Using the records below, write out the line with "This screenshot has height=768, width=1024." and each line after it through the final one, exactly, and only those.

☆ ☆ ☆

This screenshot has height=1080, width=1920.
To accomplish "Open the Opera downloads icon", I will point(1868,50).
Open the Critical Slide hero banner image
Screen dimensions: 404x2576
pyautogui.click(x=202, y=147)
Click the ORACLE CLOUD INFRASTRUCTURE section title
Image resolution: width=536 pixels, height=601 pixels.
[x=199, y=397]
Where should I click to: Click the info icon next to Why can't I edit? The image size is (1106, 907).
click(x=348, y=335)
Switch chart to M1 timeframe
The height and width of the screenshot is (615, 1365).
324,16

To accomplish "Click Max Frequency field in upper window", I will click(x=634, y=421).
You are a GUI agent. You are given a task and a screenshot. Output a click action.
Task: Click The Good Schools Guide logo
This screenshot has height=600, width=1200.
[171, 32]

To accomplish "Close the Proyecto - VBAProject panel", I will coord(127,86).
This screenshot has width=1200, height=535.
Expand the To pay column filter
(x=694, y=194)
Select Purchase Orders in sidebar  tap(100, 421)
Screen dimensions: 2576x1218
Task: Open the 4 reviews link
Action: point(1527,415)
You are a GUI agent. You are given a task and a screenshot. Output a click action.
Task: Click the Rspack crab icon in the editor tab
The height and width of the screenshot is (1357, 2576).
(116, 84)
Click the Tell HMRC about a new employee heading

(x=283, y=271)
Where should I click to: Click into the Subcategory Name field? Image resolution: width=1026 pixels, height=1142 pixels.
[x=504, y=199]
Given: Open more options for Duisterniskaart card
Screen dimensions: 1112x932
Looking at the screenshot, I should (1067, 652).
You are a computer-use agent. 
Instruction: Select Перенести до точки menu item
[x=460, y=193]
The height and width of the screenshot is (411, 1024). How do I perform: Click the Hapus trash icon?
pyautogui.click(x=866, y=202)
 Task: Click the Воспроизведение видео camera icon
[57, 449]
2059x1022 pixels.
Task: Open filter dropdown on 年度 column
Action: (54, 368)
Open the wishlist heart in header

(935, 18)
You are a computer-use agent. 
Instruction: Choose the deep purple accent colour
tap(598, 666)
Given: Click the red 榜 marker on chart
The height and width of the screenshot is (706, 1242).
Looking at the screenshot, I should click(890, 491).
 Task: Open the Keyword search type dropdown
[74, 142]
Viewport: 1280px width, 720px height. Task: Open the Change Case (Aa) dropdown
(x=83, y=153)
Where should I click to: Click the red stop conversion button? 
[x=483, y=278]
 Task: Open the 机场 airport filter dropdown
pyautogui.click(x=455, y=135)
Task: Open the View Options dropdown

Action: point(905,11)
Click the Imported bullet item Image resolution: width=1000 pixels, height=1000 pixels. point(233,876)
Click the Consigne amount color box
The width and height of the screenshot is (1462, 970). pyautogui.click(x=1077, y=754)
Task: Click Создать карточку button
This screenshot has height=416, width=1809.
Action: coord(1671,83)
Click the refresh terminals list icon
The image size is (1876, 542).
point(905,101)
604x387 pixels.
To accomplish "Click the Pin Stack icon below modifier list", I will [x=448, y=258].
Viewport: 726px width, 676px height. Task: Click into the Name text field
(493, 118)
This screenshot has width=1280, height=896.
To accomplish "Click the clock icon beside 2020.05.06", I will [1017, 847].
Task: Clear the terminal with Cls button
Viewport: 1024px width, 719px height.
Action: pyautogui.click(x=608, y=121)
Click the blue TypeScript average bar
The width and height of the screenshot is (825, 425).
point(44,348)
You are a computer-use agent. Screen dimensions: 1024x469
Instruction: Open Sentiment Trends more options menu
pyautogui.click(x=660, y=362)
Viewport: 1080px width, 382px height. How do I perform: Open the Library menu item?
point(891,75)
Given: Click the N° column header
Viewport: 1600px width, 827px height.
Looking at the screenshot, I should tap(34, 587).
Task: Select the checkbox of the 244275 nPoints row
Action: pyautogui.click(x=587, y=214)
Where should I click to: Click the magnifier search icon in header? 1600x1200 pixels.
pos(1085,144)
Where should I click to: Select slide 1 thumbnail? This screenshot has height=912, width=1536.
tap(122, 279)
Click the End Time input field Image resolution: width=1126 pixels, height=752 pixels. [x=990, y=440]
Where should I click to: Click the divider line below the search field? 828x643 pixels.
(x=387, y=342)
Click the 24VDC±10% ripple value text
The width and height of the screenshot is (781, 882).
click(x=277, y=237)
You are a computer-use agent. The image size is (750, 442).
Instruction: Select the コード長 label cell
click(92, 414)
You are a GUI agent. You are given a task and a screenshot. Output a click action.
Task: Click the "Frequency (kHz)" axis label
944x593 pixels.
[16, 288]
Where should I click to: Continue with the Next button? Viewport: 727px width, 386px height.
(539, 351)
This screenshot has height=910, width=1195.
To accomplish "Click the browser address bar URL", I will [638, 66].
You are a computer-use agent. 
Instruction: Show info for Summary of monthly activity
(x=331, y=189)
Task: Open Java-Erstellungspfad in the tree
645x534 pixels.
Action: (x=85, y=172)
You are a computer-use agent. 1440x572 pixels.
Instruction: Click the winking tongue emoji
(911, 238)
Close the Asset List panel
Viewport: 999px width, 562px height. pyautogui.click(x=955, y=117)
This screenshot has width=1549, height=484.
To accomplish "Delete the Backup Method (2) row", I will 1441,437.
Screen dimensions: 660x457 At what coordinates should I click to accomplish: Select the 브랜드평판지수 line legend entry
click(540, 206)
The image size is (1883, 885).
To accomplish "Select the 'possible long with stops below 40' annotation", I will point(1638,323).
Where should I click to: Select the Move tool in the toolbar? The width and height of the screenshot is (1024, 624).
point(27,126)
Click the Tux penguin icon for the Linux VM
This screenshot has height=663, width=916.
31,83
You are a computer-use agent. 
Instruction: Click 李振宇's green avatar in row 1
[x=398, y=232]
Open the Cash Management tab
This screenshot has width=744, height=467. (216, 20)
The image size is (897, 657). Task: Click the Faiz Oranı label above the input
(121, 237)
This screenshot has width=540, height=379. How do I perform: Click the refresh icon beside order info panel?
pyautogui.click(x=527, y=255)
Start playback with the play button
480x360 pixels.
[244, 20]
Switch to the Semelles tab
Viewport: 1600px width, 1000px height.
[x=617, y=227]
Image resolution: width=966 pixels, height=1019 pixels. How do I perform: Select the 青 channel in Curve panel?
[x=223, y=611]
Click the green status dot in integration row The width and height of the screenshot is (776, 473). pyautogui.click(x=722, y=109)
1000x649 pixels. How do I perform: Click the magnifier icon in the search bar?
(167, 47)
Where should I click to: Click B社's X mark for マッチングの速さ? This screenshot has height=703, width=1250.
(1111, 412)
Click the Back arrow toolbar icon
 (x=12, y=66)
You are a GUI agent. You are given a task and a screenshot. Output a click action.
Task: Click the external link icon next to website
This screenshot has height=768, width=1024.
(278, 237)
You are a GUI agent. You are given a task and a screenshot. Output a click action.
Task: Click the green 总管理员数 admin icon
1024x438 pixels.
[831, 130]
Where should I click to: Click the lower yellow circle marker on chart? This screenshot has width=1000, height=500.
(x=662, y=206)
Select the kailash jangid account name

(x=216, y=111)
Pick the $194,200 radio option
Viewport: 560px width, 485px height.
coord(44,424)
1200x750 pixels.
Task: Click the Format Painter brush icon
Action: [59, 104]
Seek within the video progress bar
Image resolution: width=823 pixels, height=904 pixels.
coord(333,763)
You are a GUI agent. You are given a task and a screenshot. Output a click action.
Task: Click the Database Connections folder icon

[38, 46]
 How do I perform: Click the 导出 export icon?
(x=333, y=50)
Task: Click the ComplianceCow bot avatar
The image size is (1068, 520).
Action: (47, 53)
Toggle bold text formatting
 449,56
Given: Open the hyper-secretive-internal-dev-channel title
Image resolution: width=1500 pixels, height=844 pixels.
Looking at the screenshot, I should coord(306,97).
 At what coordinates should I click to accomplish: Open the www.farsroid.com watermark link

☆ ☆ ☆

Written solution.
This screenshot has height=768, width=1024.
(278, 237)
You are a GUI agent. You are given a task and a screenshot. Output a click action.
Task: Click the green 总管理员数 admin icon
1024x438 pixels.
[831, 130]
Where should I click to: Click the lower yellow circle marker on chart? This screenshot has width=1000, height=500.
(x=662, y=206)
Select the kailash jangid account name

(x=216, y=111)
Pick the $194,200 radio option
Viewport: 560px width, 485px height.
coord(44,424)
1200x750 pixels.
Task: Click the Format Painter brush icon
Action: [59, 104]
Seek within the video progress bar
Image resolution: width=823 pixels, height=904 pixels.
coord(333,763)
You are a GUI agent. You are given a task and a screenshot. Output a click action.
Task: Click the Database Connections folder icon

[38, 46]
 How do I perform: Click the 导出 export icon?
(x=333, y=50)
Task: Click the ComplianceCow bot avatar
The image size is (1068, 520).
Action: (47, 53)
Toggle bold text formatting
 449,56
Given: Open the hyper-secretive-internal-dev-channel title
Image resolution: width=1500 pixels, height=844 pixels.
Looking at the screenshot, I should coord(306,97).
 At what coordinates should I click to accomplish: Open the www.farsroid.com watermark link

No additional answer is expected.